Short Poster Lecture
Bio-inspired interphases for improved fibre/matrix adhesion and tensile properties of cellulose fibre-reinforced compositesTuesday (20.03.2018) 20:00 - 20:05 Part of:
A well known problem of cellulose fibre-reinforced plastics is the poor fibre/matrix adhesion, especially in polyolefin-based composites which results in a low composite tensile strength. Experiments have shown a better adhesion for bast fibre-reinforced composites compared to regenerated cellulose fibre-reinforced composites. This phenomenon is based on the one hand on the rougher surface and on the other hand on the lignin content in the cell-wall.
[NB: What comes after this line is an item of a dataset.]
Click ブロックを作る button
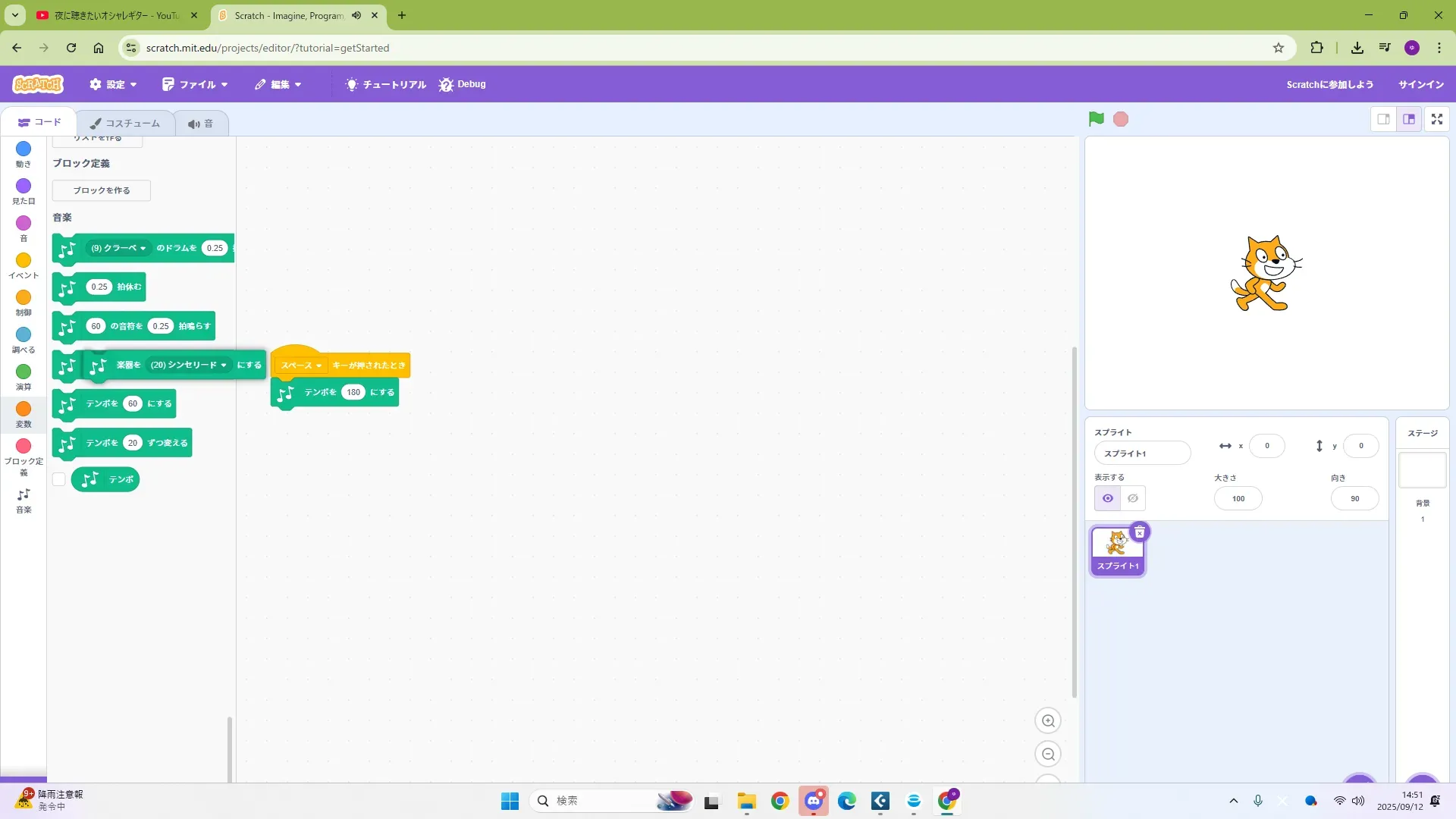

It is well known that bast fibre bundles are more difficult to separate into smaller bundles and single fibres as the degree of maturity and thus the lignin content increases, indicating a better adhesion between the fibre cells. Lignin is missing in regenerated cellulose fibres. The presented study investigates the influence of lignin as a bio-inspired adhesion promoter on the interfacial shear strength (IFSS) of regenerated cellulose fibres (lyocell) in bio-based and petrochemical matrices. The IFSS was measured with microbond, pull-out and fragmentation tests. The use of lignin leads to a significant improvement of the IFSS and has the same – or even better – effect as a commercial available, petrochemical-based adhesion promotor. Injection moulded polypropylene-based composites have shown significant higher tensile strength values as compared to the composites containing the untreated fibres. Another bio-inspired approach to improve the fibre/matrix adhesion of lyocell fibres was carried out by using plant root systems as a natural role model. For surface area enlargement of lyocell fibres a chemical treatment was developed that induced fibre-fibrillation. It could be shown that the fibre surface area was increased while the cross-sectional area was only reduced slightly by fibrillation. Therefore, fibres were embedded in a maleic anhydride grafted polypropylene matrix. The IFSS was measured with a single fibre fragmentation test and has shown a significant improvement compared to non-fibrillated fibres. Hence, fibre-fibrillation caused an improved fibre/matrix-interaction which can improve the mechanical properties of the composite depending on the loading condition and the state of stress. In the overall consideration these examples show that bio-inspired interphases are a basic possibility to improve the fibre/matrix adhesion and at the same time the mechanical composite characteristics.